Quando foi criado, na década de 1990, as principais pautas do Foro de São Paulo eram o combate às políticas neoliberais impulsionadas pelos Estados Unidos, a redemocratização dos países que recém abandonavam as ditaduras militares, fortalecimento das lutas populares e iniciativas que contribuiriam com a chegada dos partidos de esquerda ao poder.

Três décadas depois, o balanço é de que parte desses propósitos do Foro mantém vigência, num cenário ainda mais complexo de crise do capitalismo em nível mundial, guerra na Ucrânia e a política de contenção da China pelos EUA. 

No continente, prossegue a instabilidade política no Peru, que derrubou o governo de esquerda de Pedro Castilho. O tema da democracia ganhou centralidade, conforme os golpes institucionais vão se tornando regra em países como o Brasil, o Paraguai, o Equador, a Argentina e o Peru. Inflação e desemprego também ameaçam a governabilidade destes países, enquanto a Venezuela, a Nicarágua e Cuba sofrem efeitos de sanções e bloqueios econômicos pelos EUA.

Por outro lado, mecanismos de integração regional criados na primeira onda de governos de esquerda, como a Unasul (União das Nações Sul-americanas) e a Celac (Comunidade dos Estados Latino-Americanos e Caribenhos), devem ocupar nova centralidade no debate. O Brasil havia deixado a Unasul em 2019, durante a gestão de Jair Bolsonaro (PL), mas volta agora com no terceiro governo Lula.

Lula começou seu governo com a proposta de uma conferência regional para discutir a Amazônia. Este é um tema caro ao novo governo brasileiro, que servirá ao propósito de integrar países como Peru, Bolívia, Equador, Colômbia, Venezuela, Suriname e Guianas.

Papel do FSP

O Foro de São Paulo reúne partidos e organizações da América Latina e o Caribe. Surgiu em 1990, fruto da articulação política do cubano Fidel Castro, e do então dirigente do Partido dos Trabalhadores (PT), Luiz Inácio Lula da Silva.
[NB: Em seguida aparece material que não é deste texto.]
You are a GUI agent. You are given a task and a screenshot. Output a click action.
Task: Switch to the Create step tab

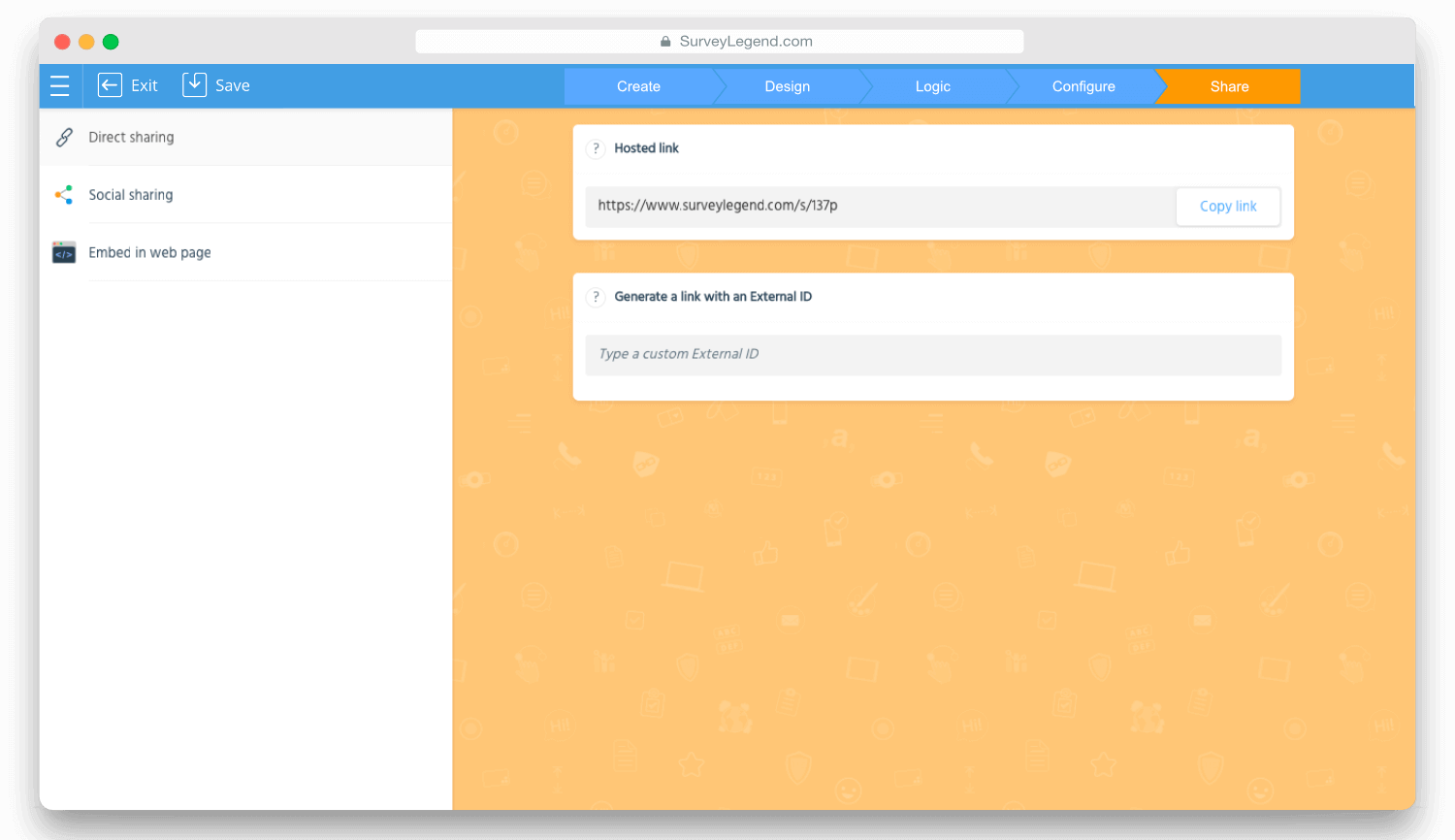coord(638,86)
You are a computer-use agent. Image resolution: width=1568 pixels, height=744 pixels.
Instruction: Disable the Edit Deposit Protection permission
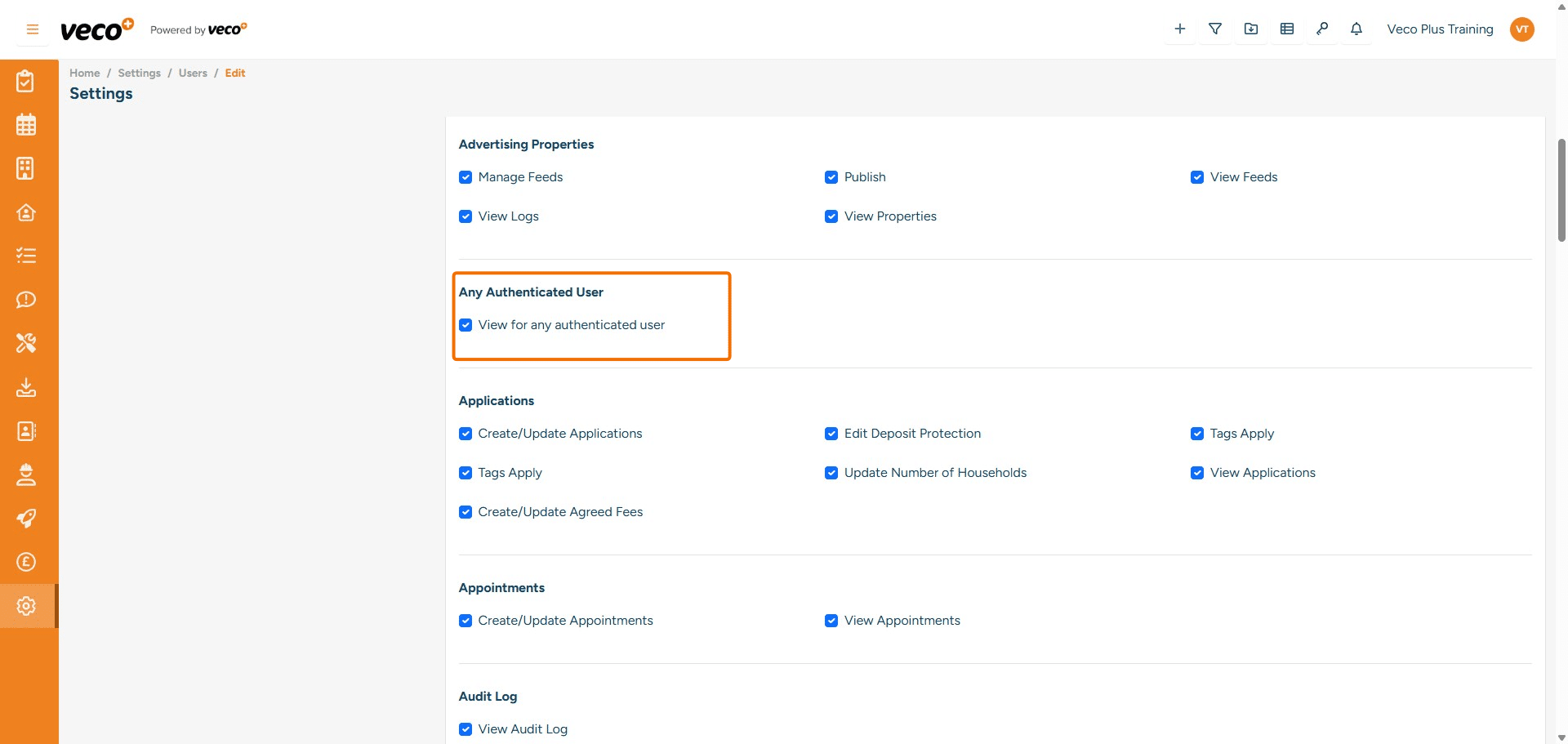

A construção foi liderada pelo Partido Comunista de Cuba (PCC), a Frente Sandinista de Libertação Nacional (FSLN), da Nicarágua, e o Partido dos Trabalhadores (PT), do Brasil. O debate partia do enfrentamento à crise do socialismo soviético e ascensão do neoliberalismo. 

O primeiro encontro ocorreu no dia 4 de julho de 1990, em São Paulo. Na época, foi considerado o maior evento de partidos e movimentos populares do continente americano.

Atualmente o Foro possui 120 partidos membros. Do Brasil, além do PT, participam o PDT, o PCdoB, o PCB, o PSB e o PPS.

Embora seja apenas um mecanismo de concertação entre os partidos e movimentos sociais, o FSP é frequentemente utilizado pela extrema-direita e o liberalismo conservador para fazer guerra ideológica. O bolsonarismo utilizou do tema para criar uma caricatura conspiratória comunista, enquanto a imprensa conservadora procura destacar nuanças esquerdistas de cada país para tentar afastar governos moderados do organismo. As vitórias de esquerda e desmontes de partidos tradicionais de direita mostram que os ataques tem pouco efeito.